WHAT YOU SHOULD DO:
Transcribe the listing below word for word.

TASK MATERIAL:
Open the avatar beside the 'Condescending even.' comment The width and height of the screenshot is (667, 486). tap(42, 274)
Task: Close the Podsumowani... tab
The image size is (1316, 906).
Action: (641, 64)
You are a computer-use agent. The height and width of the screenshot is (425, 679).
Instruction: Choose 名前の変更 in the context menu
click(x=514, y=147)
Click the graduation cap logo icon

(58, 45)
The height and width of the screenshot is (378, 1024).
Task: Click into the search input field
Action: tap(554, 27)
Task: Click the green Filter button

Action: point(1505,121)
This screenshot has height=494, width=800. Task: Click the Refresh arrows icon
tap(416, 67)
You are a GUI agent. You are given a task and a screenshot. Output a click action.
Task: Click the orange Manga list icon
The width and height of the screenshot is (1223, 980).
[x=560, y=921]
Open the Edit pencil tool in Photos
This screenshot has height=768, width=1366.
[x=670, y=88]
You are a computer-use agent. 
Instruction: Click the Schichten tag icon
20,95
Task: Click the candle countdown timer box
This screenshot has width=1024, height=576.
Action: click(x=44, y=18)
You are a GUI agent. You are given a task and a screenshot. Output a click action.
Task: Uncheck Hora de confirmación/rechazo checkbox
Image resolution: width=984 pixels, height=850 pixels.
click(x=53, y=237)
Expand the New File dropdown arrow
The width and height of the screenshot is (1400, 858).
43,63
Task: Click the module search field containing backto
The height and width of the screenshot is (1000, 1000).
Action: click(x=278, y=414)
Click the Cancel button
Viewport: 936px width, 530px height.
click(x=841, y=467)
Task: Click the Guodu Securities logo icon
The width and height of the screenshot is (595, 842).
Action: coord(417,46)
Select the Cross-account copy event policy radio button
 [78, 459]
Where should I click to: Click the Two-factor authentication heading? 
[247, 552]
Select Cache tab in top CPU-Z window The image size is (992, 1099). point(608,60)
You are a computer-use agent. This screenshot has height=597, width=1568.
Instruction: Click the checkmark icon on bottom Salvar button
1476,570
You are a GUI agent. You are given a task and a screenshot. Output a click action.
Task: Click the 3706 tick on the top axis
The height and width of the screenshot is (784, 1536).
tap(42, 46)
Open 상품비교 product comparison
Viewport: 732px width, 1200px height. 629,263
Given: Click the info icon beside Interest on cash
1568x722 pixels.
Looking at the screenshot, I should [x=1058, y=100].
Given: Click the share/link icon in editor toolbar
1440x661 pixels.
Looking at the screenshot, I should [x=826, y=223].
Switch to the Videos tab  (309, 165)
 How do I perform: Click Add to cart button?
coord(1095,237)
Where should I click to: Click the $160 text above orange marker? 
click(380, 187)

RESPONSE AREA:
Open the avatar beside the 'Condescending even.' comment The width and height of the screenshot is (667, 486). tap(42, 274)
Task: Close the Podsumowani... tab
The image size is (1316, 906).
Action: (641, 64)
You are a computer-use agent. The height and width of the screenshot is (425, 679).
Instruction: Choose 名前の変更 in the context menu
click(x=514, y=147)
Click the graduation cap logo icon

(58, 45)
The height and width of the screenshot is (378, 1024).
Task: Click into the search input field
Action: tap(554, 27)
Task: Click the green Filter button

Action: point(1505,121)
This screenshot has height=494, width=800. Task: Click the Refresh arrows icon
tap(416, 67)
You are a GUI agent. You are given a task and a screenshot. Output a click action.
Task: Click the orange Manga list icon
The width and height of the screenshot is (1223, 980).
[x=560, y=921]
Open the Edit pencil tool in Photos
This screenshot has height=768, width=1366.
[x=670, y=88]
You are a computer-use agent. 
Instruction: Click the Schichten tag icon
20,95
Task: Click the candle countdown timer box
This screenshot has width=1024, height=576.
Action: click(x=44, y=18)
You are a GUI agent. You are given a task and a screenshot. Output a click action.
Task: Uncheck Hora de confirmación/rechazo checkbox
Image resolution: width=984 pixels, height=850 pixels.
click(x=53, y=237)
Expand the New File dropdown arrow
The width and height of the screenshot is (1400, 858).
43,63
Task: Click the module search field containing backto
The height and width of the screenshot is (1000, 1000).
Action: click(x=278, y=414)
Click the Cancel button
Viewport: 936px width, 530px height.
click(x=841, y=467)
Task: Click the Guodu Securities logo icon
The width and height of the screenshot is (595, 842).
Action: coord(417,46)
Select the Cross-account copy event policy radio button
 [78, 459]
Where should I click to: Click the Two-factor authentication heading? 
[247, 552]
Select Cache tab in top CPU-Z window The image size is (992, 1099). point(608,60)
You are a computer-use agent. This screenshot has height=597, width=1568.
Instruction: Click the checkmark icon on bottom Salvar button
1476,570
You are a GUI agent. You are given a task and a screenshot. Output a click action.
Task: Click the 3706 tick on the top axis
The height and width of the screenshot is (784, 1536).
tap(42, 46)
Open 상품비교 product comparison
Viewport: 732px width, 1200px height. 629,263
Given: Click the info icon beside Interest on cash
1568x722 pixels.
Looking at the screenshot, I should [x=1058, y=100].
Given: Click the share/link icon in editor toolbar
1440x661 pixels.
Looking at the screenshot, I should [x=826, y=223].
Switch to the Videos tab  (309, 165)
 How do I perform: Click Add to cart button?
coord(1095,237)
Where should I click to: Click the $160 text above orange marker? 
click(380, 187)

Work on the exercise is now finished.